By methods described in the above mentioned paper, a subgroup X of M(P) can be constructed such that the p-part \(M=M(G)_ p\) of the multiplier of G is obtained as M(P)/X. Forming \(\hat P/\)X one gets a presentation of a certain extension D of M by P. D corresponds to an element \([D]\in H^ 2(P,M)\). Its image under the corestriction map \(Cor_{P,G}: H^ 2(P,M)\to H^ 2(G,M)\) is found, defining an extension \(\hat G_ p\) of M by G. Finally defining relations of a covering group \(\hat G\) of G are composed from those of the \(\hat G_ p\), and, if there are several covering groups these are constructed from the first one.

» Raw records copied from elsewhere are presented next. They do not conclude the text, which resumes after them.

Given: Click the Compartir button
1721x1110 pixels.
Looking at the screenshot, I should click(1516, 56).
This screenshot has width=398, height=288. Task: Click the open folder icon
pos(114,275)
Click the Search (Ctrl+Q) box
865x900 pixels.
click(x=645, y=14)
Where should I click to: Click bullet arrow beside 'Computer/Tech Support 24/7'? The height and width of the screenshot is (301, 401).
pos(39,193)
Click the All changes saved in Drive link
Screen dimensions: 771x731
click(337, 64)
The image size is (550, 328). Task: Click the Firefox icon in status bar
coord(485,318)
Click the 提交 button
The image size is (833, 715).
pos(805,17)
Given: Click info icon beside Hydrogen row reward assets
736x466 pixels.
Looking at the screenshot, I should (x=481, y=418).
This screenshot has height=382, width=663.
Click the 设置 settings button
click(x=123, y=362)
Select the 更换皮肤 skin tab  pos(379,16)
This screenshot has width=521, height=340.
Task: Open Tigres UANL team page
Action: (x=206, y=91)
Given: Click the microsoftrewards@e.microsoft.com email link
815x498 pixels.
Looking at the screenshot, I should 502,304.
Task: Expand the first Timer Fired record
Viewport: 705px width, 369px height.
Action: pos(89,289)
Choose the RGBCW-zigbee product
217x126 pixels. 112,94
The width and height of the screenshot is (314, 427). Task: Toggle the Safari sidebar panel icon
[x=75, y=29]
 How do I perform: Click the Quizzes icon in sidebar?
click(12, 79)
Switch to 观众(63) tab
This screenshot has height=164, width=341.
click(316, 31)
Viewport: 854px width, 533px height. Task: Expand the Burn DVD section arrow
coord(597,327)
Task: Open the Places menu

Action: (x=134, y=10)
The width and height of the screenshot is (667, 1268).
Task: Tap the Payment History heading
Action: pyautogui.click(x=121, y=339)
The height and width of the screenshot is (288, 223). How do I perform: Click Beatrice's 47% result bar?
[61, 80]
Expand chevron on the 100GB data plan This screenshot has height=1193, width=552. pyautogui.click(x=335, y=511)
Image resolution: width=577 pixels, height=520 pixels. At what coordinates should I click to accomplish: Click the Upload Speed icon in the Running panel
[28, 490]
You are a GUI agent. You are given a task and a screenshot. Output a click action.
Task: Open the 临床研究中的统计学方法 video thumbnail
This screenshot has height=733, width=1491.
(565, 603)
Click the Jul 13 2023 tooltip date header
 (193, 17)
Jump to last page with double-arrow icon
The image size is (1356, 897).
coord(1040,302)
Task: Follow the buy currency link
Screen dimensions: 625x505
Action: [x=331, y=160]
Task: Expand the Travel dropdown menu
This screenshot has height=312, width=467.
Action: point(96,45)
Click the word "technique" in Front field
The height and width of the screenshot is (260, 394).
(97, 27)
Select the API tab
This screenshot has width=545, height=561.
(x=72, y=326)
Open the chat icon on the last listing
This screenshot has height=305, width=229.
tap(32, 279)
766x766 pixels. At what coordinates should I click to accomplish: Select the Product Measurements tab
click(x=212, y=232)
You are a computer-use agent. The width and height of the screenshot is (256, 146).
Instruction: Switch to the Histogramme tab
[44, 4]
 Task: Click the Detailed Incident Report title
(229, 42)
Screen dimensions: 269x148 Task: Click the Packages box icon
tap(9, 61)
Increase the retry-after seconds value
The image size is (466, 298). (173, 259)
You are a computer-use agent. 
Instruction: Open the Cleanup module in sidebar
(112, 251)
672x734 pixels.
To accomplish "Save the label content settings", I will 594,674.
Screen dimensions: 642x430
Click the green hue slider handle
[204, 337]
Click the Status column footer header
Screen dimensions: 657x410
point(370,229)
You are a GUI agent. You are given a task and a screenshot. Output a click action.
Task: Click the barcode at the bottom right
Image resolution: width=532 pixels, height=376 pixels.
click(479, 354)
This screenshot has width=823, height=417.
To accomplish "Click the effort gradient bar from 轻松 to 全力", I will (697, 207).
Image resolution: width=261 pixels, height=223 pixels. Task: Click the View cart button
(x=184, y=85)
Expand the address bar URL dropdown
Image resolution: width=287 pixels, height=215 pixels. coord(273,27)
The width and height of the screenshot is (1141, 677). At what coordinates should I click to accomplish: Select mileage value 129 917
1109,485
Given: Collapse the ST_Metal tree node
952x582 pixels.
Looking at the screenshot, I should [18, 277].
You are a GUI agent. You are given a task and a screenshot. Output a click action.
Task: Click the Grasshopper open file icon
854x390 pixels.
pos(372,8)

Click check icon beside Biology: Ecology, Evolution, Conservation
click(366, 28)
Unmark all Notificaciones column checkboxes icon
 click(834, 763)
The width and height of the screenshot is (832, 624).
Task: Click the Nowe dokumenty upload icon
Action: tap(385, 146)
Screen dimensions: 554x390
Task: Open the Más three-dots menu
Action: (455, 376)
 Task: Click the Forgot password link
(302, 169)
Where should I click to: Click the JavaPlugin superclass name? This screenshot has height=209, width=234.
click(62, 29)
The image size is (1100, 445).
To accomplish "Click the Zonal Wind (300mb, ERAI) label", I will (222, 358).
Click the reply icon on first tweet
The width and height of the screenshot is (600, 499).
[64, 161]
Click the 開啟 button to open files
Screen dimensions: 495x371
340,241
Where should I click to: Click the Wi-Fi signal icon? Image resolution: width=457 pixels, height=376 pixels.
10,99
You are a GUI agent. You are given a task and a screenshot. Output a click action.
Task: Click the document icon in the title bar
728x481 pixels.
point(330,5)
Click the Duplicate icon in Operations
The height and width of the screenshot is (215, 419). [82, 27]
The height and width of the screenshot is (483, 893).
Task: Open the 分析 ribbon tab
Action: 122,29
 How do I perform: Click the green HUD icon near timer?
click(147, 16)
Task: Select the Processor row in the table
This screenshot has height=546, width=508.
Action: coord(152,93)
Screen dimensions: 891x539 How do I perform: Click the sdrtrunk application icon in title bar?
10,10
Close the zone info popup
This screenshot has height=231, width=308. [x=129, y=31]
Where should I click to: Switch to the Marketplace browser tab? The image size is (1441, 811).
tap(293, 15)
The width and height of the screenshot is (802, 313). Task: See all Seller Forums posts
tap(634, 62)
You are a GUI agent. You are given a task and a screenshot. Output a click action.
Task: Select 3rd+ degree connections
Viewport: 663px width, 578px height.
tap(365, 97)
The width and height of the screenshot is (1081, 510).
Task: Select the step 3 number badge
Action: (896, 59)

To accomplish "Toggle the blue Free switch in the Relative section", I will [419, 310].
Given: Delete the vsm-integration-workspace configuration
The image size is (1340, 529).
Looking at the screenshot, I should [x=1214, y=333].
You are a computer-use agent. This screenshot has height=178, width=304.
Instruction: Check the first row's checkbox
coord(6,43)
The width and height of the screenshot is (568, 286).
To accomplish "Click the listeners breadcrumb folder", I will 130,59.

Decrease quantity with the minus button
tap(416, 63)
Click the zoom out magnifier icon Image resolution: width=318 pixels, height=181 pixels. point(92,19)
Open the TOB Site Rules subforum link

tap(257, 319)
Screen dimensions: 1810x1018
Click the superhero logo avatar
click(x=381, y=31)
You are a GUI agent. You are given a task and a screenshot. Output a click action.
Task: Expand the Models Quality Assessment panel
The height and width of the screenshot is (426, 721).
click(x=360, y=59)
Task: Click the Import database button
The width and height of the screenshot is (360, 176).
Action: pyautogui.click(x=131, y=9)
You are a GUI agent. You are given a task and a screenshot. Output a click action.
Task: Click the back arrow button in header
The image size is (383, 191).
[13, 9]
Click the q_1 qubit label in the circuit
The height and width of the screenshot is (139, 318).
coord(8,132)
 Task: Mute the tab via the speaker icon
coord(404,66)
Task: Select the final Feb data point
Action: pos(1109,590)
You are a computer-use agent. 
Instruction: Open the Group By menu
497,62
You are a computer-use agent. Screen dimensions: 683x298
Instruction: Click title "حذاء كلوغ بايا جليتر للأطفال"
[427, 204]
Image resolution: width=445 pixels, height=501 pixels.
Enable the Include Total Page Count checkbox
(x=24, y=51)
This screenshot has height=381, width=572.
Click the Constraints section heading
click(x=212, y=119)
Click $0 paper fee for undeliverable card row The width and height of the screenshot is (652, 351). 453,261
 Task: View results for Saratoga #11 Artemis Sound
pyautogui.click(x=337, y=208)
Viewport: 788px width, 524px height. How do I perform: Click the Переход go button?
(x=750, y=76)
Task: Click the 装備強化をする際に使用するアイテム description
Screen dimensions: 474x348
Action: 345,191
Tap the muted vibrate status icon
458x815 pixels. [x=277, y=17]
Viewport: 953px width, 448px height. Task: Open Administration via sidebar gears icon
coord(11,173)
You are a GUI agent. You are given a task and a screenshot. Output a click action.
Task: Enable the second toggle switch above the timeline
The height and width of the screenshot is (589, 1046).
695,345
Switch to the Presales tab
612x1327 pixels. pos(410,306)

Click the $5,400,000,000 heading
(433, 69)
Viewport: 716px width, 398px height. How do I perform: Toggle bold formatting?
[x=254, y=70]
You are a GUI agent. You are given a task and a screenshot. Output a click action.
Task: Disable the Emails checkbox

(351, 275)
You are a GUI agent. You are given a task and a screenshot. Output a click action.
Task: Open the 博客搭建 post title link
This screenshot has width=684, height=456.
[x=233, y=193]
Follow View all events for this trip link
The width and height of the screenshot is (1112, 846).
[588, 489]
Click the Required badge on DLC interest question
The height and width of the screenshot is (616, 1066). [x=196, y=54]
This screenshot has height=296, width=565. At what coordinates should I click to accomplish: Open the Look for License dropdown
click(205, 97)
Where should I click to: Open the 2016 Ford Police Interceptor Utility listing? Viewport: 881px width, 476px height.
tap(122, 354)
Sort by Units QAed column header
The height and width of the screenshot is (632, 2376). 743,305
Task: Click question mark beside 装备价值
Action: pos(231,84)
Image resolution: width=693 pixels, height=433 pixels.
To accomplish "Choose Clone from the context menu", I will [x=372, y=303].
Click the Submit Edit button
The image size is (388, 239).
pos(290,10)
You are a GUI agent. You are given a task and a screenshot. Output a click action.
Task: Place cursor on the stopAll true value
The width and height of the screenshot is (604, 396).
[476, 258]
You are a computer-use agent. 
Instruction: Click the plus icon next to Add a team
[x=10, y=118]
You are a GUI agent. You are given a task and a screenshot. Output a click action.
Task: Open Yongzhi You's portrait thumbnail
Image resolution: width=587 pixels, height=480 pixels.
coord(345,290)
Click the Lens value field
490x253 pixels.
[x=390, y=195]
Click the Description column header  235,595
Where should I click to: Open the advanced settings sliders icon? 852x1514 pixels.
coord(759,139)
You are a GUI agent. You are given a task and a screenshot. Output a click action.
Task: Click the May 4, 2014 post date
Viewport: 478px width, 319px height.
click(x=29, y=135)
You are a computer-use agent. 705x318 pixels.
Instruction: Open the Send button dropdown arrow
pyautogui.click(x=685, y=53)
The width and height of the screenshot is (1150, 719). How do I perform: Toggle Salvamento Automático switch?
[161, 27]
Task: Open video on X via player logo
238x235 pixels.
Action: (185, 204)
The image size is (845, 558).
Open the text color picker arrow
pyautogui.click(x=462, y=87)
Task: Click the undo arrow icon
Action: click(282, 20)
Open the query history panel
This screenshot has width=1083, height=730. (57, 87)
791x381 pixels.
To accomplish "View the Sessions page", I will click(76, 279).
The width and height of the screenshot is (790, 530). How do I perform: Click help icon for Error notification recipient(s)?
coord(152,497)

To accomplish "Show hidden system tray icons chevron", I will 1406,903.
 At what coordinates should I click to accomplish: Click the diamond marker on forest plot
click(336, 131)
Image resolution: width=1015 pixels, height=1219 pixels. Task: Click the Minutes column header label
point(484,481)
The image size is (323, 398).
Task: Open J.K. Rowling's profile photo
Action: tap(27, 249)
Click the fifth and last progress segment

The theory involved in particular in the actual construction of \(Cor_{P,G}\) is given in detail as well as a short characterization of the new programs that had to be implemented in addition to those already needed in the previous paper. The paper closes with some examples of the use of the implementation, giving presentations of the (unique) covering groups of PSL(3,4), \(M_{22}\), and PSL(4,3).
(Reviewer’s remark: The author has meanwhile continued this very interesting line of research by extending his methods to the calculation of cohomology groups for non-trivial modules and corresponding extensions. This will be reported about in a forthcoming paper: The mechanical computation of first and second cohomology groups.)